Dimanche 1er octobre : faire la volonté de Dieu

Lire le texte de l’évangile sur le site de l’AELF

Nous avançons toujours plus loin dans l’évangile selon s.Matthieu. Après notre parabole du maître juste et généreux (dite des ouvriers de la onzième heure), Jésus annonce sa passion à ses disciples pour la troisième fois : cela provoque Madame Zébédée, sentant que cela va mal finir et pensant à la suite, à venir demander pour ses fils Jacques et Jean qu’ils siègent à la droite et à la gauche de Jésus, autrement dit à avoir droit de succession. Indignation des autres. C’est l’occasion d’un avertissement supplémentaire aux Douze quant à la soif de pouvoir. chaque fois que Jésus s’adresse spécifiquement aux Douze, il les met en garde contre la tentation du pouvoir, dirait-on. Et puis c’est l’épisode des deux aveugles à Jéricho, avant l’arrivée, triomphale, à Jérusalem.

Consigne → D'après le texte sur l'évangile selon saint Matthieu, que Madame Zébédée vient-elle demander pour ses fils Jacques et Jean ?

Données enregistrées →
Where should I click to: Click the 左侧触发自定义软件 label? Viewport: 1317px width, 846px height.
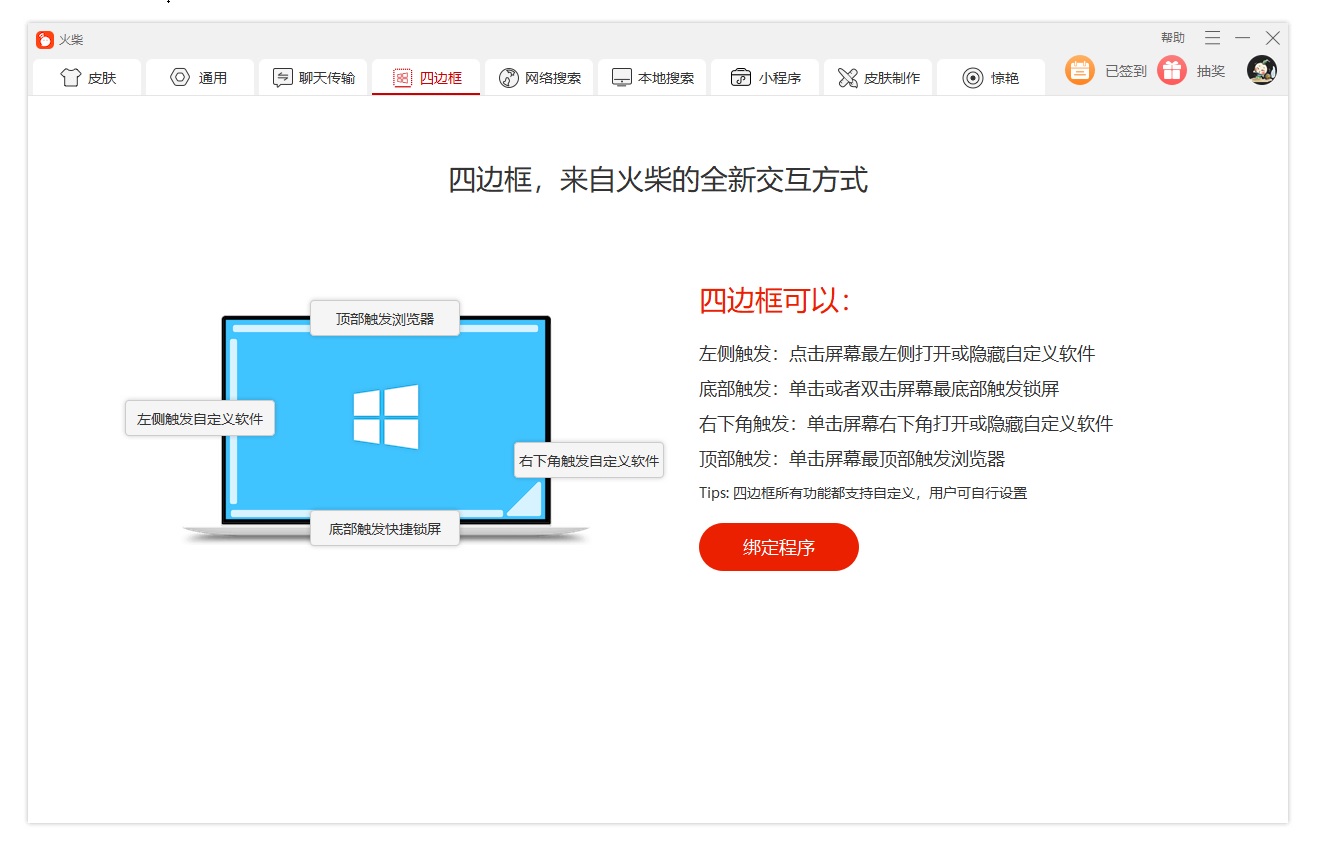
...
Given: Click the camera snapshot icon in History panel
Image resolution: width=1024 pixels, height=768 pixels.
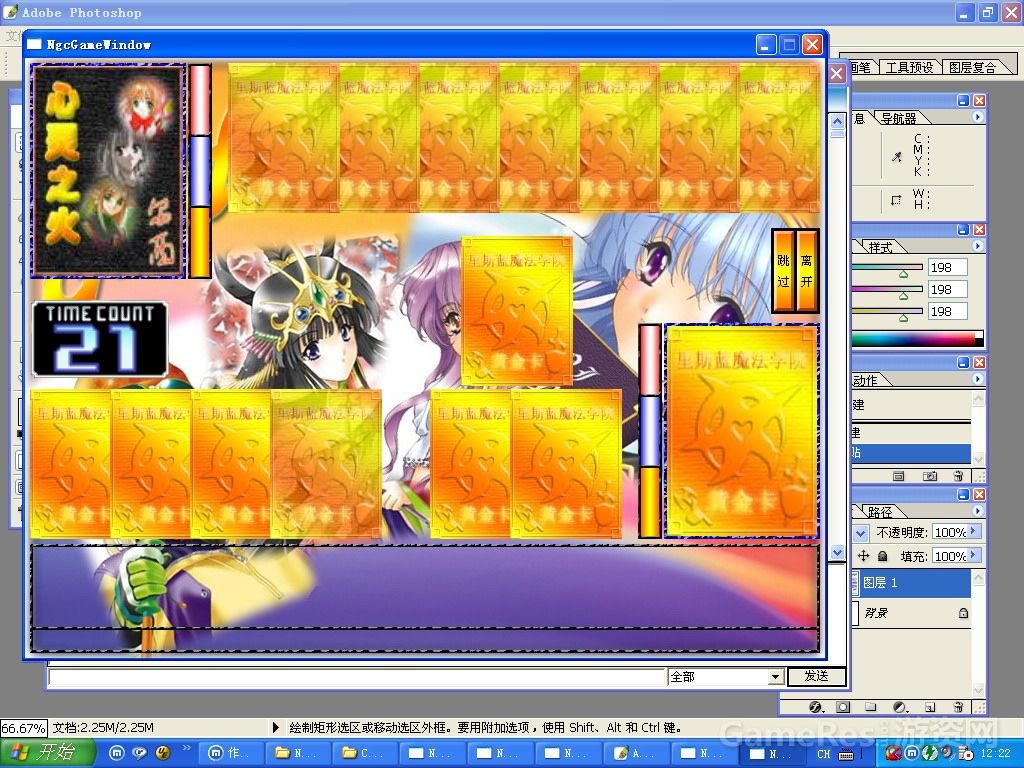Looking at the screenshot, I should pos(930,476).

Corrigé → Elle demande qu'ils siègent à la droite et à la gauche de Jésus.